INPUT DATA START

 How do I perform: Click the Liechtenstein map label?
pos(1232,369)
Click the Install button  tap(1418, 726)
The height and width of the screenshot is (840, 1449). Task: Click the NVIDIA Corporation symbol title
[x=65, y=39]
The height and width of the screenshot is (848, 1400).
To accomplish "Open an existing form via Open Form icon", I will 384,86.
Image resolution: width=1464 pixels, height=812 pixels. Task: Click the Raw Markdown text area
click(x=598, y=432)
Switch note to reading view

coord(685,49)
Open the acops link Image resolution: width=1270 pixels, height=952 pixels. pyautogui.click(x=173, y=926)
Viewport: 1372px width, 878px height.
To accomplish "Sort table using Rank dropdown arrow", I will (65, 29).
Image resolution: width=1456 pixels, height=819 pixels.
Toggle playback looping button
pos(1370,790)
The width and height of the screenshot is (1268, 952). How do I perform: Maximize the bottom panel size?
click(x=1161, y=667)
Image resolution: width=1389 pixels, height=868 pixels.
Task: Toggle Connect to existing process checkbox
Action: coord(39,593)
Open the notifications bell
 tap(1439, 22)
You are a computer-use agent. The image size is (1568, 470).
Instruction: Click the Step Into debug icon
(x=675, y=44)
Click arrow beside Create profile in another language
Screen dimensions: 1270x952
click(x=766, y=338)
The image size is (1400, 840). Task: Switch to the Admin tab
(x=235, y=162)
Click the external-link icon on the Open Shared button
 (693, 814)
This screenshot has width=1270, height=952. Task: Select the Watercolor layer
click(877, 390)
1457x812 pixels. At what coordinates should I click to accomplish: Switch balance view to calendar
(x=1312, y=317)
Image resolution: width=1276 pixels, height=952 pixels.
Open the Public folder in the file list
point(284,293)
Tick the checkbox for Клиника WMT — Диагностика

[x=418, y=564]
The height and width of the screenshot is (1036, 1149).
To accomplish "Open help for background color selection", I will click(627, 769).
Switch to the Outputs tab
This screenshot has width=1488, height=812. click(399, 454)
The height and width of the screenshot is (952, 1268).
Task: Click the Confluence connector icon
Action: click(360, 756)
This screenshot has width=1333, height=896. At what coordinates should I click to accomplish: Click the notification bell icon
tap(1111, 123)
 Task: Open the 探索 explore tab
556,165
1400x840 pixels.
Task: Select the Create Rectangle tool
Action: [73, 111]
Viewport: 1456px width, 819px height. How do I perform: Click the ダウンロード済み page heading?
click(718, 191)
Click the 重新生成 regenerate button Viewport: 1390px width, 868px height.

INPUT DATA END

* [BRIEF]:
For this exercise, write all the records out again exactly.

* [RESULT OF THE TASK]:
 How do I perform: Click the Liechtenstein map label?
pos(1232,369)
Click the Install button  tap(1418, 726)
The height and width of the screenshot is (840, 1449). Task: Click the NVIDIA Corporation symbol title
[x=65, y=39]
The height and width of the screenshot is (848, 1400).
To accomplish "Open an existing form via Open Form icon", I will 384,86.
Image resolution: width=1464 pixels, height=812 pixels. Task: Click the Raw Markdown text area
click(x=598, y=432)
Switch note to reading view

coord(685,49)
Open the acops link Image resolution: width=1270 pixels, height=952 pixels. pyautogui.click(x=173, y=926)
Viewport: 1372px width, 878px height.
To accomplish "Sort table using Rank dropdown arrow", I will (65, 29).
Image resolution: width=1456 pixels, height=819 pixels.
Toggle playback looping button
pos(1370,790)
The width and height of the screenshot is (1268, 952). How do I perform: Maximize the bottom panel size?
click(x=1161, y=667)
Image resolution: width=1389 pixels, height=868 pixels.
Task: Toggle Connect to existing process checkbox
Action: coord(39,593)
Open the notifications bell
 tap(1439, 22)
You are a computer-use agent. The image size is (1568, 470).
Instruction: Click the Step Into debug icon
(x=675, y=44)
Click arrow beside Create profile in another language
Screen dimensions: 1270x952
click(x=766, y=338)
The image size is (1400, 840). Task: Switch to the Admin tab
(x=235, y=162)
Click the external-link icon on the Open Shared button
 (693, 814)
This screenshot has width=1270, height=952. Task: Select the Watercolor layer
click(877, 390)
1457x812 pixels. At what coordinates should I click to accomplish: Switch balance view to calendar
(x=1312, y=317)
Image resolution: width=1276 pixels, height=952 pixels.
Open the Public folder in the file list
point(284,293)
Tick the checkbox for Клиника WMT — Диагностика

[x=418, y=564]
The height and width of the screenshot is (1036, 1149).
To accomplish "Open help for background color selection", I will click(627, 769).
Switch to the Outputs tab
This screenshot has width=1488, height=812. click(399, 454)
The height and width of the screenshot is (952, 1268).
Task: Click the Confluence connector icon
Action: click(360, 756)
This screenshot has width=1333, height=896. At what coordinates should I click to accomplish: Click the notification bell icon
tap(1111, 123)
 Task: Open the 探索 explore tab
556,165
1400x840 pixels.
Task: Select the Create Rectangle tool
Action: [73, 111]
Viewport: 1456px width, 819px height. How do I perform: Click the ダウンロード済み page heading?
click(718, 191)
Click the 重新生成 regenerate button Viewport: 1390px width, 868px height.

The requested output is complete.